Due Diligence: The End of IT Growth

By Eric Nee  |  Posted 11-11-2002 Print Email
With little demonstrable return and less stomach for the new new thing, columnist Eric Nee writes, U.S. business may have lost its appetite for massive IT investments.

During the past two years, business has dramatically cut back on information technology spending, and next year is shaping up to be nearly as bad. Considering the dismal state of the economy and the exorbitant IT spending that immediately preceded the slump, that should come as no surprise. No one expects IT spending to go through a boom like it did during the late 1990s.

But what may come as a surprise is this: Even when IT spending turns around, its prospects don't look so good. Spending over the long haul will likely grow at just half the rate it did during the last four decades. Consider the numbers: For 40 years, from 1960 to 2000, IT spending in the U.S. grew an average of 13 percent a year, peaking in 2000 when it jumped 23 percent, according to Morgan Stanley Dean Witter. Since then, it's been downhill. In 2001, IT spending dropped 10 percent, according to the U.S. Department of Commerce. This year spending is expected to drop another 2 percent, and in 2003 spending will probably be flat, according to Goldman Sachs. (And don't be surprised to see 2003 spending go into the negative if the economy continues its current slide.)

That's bad enough, but here's the rub: "In the long term, IT spending will grow about 6 percent to 7 percent a year," says Laura Conigliaro, an analyst with Goldman Sachs—half the rate it grew from 1960 to 2000. And even that may be optimistic: "Demand will be up maybe 3 percent a year," says Howard Anderson, senior managing director of YankeeTek Ventures. "The old days are over."

We just might be witnessing the end of an era—the end of tech as a growth industry. That is a heretical view, particularly here in Silicon Valley, where hope springs eternal.
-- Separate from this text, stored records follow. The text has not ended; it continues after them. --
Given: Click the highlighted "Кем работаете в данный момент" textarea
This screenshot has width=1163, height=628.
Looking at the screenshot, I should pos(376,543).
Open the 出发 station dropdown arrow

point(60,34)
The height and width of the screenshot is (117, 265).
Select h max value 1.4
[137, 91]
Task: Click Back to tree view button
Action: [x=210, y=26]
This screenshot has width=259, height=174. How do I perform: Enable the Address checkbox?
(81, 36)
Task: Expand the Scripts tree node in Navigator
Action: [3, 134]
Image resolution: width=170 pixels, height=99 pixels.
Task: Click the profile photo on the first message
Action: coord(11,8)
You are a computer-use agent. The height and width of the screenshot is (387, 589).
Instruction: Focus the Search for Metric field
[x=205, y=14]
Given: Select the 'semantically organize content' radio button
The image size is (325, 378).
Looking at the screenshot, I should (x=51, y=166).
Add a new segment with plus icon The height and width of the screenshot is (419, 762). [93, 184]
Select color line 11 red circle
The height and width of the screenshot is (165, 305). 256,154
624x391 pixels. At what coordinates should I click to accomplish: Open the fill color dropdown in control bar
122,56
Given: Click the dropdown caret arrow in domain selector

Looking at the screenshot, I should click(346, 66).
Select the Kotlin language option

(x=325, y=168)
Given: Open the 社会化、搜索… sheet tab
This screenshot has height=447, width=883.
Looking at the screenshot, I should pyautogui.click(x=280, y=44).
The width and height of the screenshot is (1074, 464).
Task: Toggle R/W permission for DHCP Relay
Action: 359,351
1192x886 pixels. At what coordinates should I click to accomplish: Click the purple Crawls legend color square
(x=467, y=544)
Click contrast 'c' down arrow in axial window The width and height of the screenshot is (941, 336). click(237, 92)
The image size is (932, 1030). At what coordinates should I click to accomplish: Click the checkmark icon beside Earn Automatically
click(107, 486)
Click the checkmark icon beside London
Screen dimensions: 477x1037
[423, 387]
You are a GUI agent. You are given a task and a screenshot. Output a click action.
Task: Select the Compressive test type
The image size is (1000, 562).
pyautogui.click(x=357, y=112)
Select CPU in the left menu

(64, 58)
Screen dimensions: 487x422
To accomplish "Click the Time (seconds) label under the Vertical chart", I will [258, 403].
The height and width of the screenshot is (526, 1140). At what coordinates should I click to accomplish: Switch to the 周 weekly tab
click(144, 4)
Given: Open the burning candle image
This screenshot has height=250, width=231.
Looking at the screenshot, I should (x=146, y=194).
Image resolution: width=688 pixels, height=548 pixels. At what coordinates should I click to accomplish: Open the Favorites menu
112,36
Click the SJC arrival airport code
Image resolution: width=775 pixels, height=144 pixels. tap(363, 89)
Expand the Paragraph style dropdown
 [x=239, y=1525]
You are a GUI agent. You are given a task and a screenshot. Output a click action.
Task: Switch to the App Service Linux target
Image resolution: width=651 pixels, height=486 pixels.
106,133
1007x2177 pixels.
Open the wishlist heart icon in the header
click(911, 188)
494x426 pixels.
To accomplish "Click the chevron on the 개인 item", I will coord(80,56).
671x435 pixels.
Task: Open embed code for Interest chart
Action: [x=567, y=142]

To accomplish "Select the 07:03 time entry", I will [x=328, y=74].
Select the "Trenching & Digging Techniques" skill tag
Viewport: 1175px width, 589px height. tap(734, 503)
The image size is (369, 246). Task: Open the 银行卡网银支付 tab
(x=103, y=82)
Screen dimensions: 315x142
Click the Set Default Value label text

The mantra of the faithful continues to be that as long as computer chips keep getting faster and cheaper, and programmers keep finding new uses for all that power, business will keep writing bigger and bigger checks. But that is all in the past.

If one had to pick a single reason why growth will dry up, it is this: The IT industry has simply gotten too big. Consider this statistic: In 2000, IT accounted for 47 percent of total capital equipment spending by U.S. business, according to the U.S. Department of Commerce. For every dollar businesses spent on trucks, planes, machinery, fixtures, furniture and other equipment, almost another dollar was spent on computer hardware and software.

Granted, 2000 was the height of the bubble, when business seemed to have an insatiable appetite for everything tech. Yet even before the excesses of 2000, spending on IT may have reached its natural level. From 1990 to 1999, IT accounted for an annual average of 43 percent of total capital equipment spending in the U.S.

As integral as computers are to running a modern corporation, this is still a material world. Goods must be manufactured, shipped and sold. Consumers still go out to restaurants for dinner and to stores for groceries. Workers continue to fly on planes and work in offices. Not every human activity can be encapsulated in a computer—as the dot-coms found out. And that won't change until we can say, "Beam me up, Scotty."